A second reassuring factor is that competitors have similar margins. Citing the BoLi prospectus again, the table below shows the gross margins for five competitors, the last being Infinity, and the one above it being Nan Pao (probably largest in market). In total three companies out of five have 30%+ gross margins.
Indeed, Nan Pao below has 3x as much revenue as Infinity, and yet margins are pretty similar. The revenues below are TWD 23 billion ~ CNY 5.5 billion, but on its latest report, only about half of Nan Pao’s revenues came from adhesives, and of that a part might not be footwear, although footwear is probably the largest part.
Finally, in terms of exposure to tariffs, the company generates 60% of revenues in Vietnam, with China being only the same size as Indonesia in revenues (15%). I was not able to determine if this means customer location or also production location, which could make a difference on tariffs. Still, given it is probably a microscopic component of costs, I do not think adhesives are a big candidate for reshoring.
Capital allocation, balance sheet and management
The company’s balance sheet is probably half of the attractive. As of 1H25, the company held cash and deposits for HKD 320 million (48% of market cap), against HKD 30 million in debts. The cash is denominated in USD, and therefore already out of China or Vietnam.
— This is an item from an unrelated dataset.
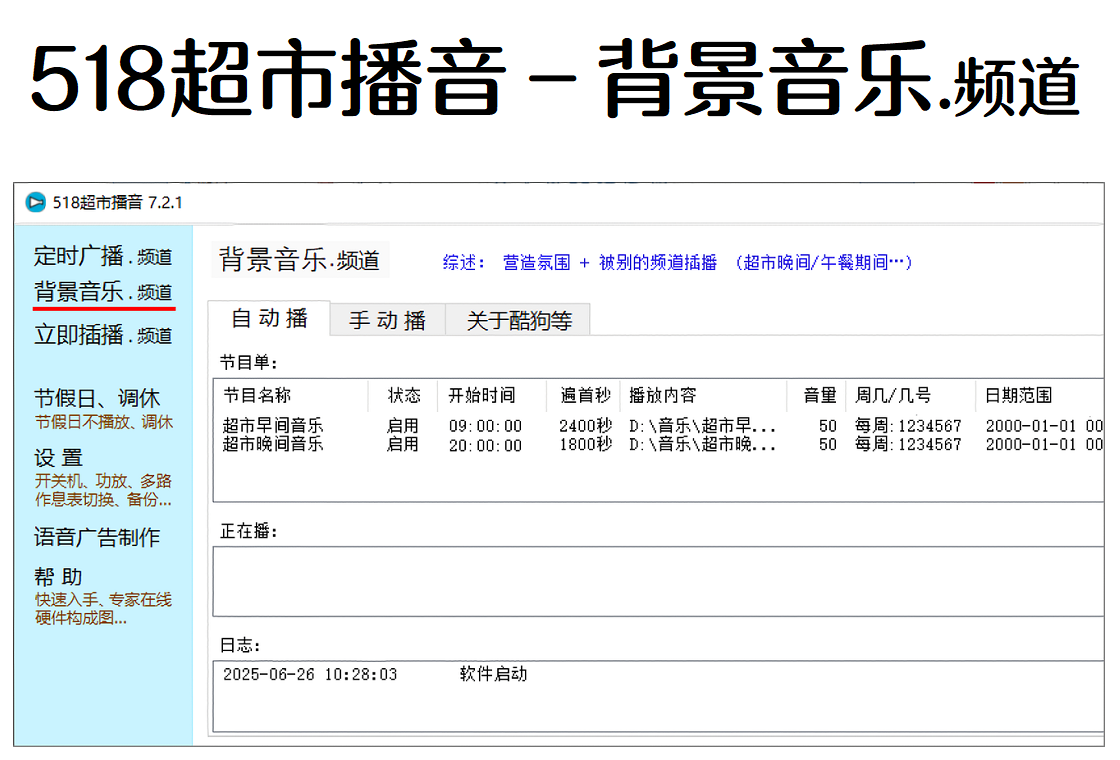Sort by 开始时间 column header
This screenshot has height=760, width=1120.
[x=481, y=395]
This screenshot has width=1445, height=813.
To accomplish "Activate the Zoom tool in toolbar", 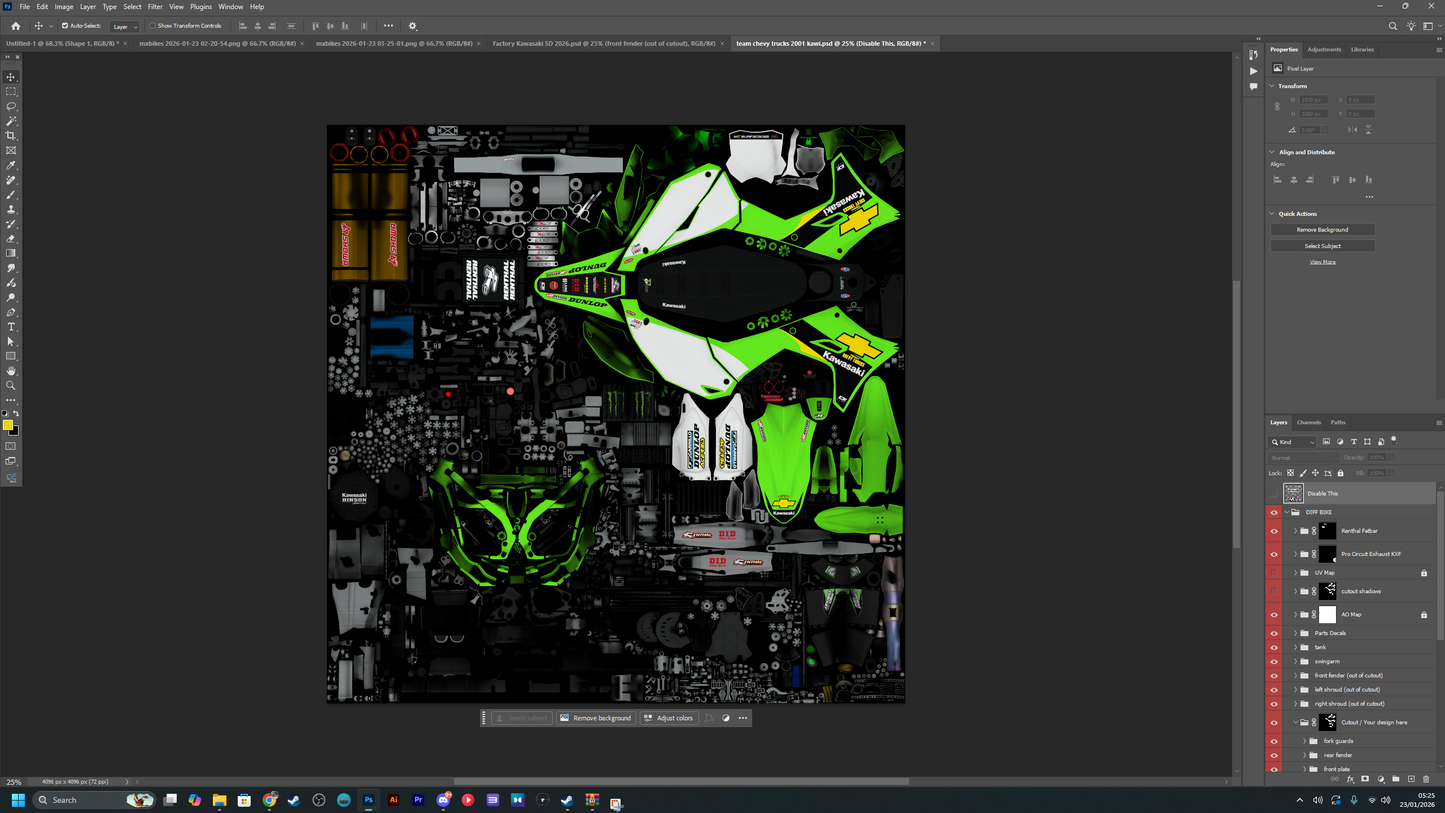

I have not been able to find reports of plans to provide that capital to shareholders, but CAPEX requirements should not be very high after the company ends the current buildout of a factory in Indonesia (for which the equipment has already been bought and therefore netted of cash).
The company’s CEO, Chairman and Founder is the same person (also owning 75% of the shares). The General Manager (in charge of daily operations) has been with the company since 2001.
Valuation
Infinity Holdings trades at a market cap of HKD 660 million but has HKD 320 million in cash, has generated profits of HKD 56 million in 1H25 (10% earnings yield in 6 months), and pays an interim dividend of HKD 0.05 (or 9% annualized on a stock price of HKD 1.1). In addition, I think it can grow at least LSD, in my opinion.